WORK TO COMPLETE => At the line containing "Toggle the browser side panel icon", start repeating the entries exactly, and continue through the last line.

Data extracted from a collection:
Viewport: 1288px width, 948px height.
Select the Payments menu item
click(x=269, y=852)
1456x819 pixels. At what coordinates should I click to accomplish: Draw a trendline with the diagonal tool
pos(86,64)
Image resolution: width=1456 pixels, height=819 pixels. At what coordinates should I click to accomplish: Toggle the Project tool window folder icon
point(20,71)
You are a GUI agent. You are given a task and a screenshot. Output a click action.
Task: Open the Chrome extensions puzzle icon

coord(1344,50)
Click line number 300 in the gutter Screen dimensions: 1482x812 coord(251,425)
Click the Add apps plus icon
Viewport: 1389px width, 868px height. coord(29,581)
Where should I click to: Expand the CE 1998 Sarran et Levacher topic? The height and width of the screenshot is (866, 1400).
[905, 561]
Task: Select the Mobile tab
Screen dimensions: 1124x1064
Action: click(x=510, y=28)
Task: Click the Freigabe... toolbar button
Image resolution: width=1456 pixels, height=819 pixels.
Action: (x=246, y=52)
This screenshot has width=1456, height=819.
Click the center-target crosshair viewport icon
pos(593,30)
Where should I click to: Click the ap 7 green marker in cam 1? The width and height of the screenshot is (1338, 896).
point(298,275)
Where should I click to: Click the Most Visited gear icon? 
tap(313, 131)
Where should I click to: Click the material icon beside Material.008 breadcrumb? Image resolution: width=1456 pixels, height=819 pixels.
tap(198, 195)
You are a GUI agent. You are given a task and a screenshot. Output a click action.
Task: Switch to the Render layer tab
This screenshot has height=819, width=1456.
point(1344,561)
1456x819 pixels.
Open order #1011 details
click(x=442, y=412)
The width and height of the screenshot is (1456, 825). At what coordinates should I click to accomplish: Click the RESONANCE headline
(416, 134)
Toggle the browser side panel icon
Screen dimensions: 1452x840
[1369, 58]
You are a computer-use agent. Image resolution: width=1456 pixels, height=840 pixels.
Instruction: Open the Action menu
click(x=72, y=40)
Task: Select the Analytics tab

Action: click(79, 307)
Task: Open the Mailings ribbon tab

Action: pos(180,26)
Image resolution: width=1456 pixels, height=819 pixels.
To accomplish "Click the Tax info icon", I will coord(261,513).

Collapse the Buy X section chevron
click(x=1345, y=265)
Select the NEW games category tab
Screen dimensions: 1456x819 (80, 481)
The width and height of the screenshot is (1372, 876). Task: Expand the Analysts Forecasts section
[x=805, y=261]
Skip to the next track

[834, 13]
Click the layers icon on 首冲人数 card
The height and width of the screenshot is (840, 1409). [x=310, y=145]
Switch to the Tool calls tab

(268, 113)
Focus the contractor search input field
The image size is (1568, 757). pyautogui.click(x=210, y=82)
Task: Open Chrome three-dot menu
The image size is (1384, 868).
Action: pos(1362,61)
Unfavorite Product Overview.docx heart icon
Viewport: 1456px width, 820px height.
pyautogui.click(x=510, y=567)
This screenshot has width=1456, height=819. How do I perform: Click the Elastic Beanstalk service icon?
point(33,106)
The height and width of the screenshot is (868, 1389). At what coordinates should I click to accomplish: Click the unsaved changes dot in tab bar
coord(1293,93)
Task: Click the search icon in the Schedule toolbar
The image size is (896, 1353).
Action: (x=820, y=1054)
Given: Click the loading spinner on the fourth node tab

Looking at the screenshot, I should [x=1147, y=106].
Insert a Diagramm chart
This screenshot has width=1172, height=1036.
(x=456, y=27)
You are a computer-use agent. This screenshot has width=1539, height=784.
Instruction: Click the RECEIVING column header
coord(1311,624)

ANSWER =>
Toggle the browser side panel icon
Screen dimensions: 1452x840
[1369, 58]
You are a computer-use agent. Image resolution: width=1456 pixels, height=840 pixels.
Instruction: Open the Action menu
click(x=72, y=40)
Task: Select the Analytics tab

Action: click(79, 307)
Task: Open the Mailings ribbon tab

Action: pos(180,26)
Image resolution: width=1456 pixels, height=819 pixels.
To accomplish "Click the Tax info icon", I will coord(261,513).

Collapse the Buy X section chevron
click(x=1345, y=265)
Select the NEW games category tab
Screen dimensions: 1456x819 (80, 481)
The width and height of the screenshot is (1372, 876). Task: Expand the Analysts Forecasts section
[x=805, y=261]
Skip to the next track

[834, 13]
Click the layers icon on 首冲人数 card
The height and width of the screenshot is (840, 1409). [x=310, y=145]
Switch to the Tool calls tab

(268, 113)
Focus the contractor search input field
The image size is (1568, 757). pyautogui.click(x=210, y=82)
Task: Open Chrome three-dot menu
The image size is (1384, 868).
Action: pos(1362,61)
Unfavorite Product Overview.docx heart icon
Viewport: 1456px width, 820px height.
pyautogui.click(x=510, y=567)
This screenshot has width=1456, height=819. How do I perform: Click the Elastic Beanstalk service icon?
point(33,106)
The height and width of the screenshot is (868, 1389). At what coordinates should I click to accomplish: Click the unsaved changes dot in tab bar
coord(1293,93)
Task: Click the search icon in the Schedule toolbar
The image size is (896, 1353).
Action: (x=820, y=1054)
Given: Click the loading spinner on the fourth node tab

Looking at the screenshot, I should [x=1147, y=106].
Insert a Diagramm chart
This screenshot has width=1172, height=1036.
(x=456, y=27)
You are a computer-use agent. This screenshot has width=1539, height=784.
Instruction: Click the RECEIVING column header
coord(1311,624)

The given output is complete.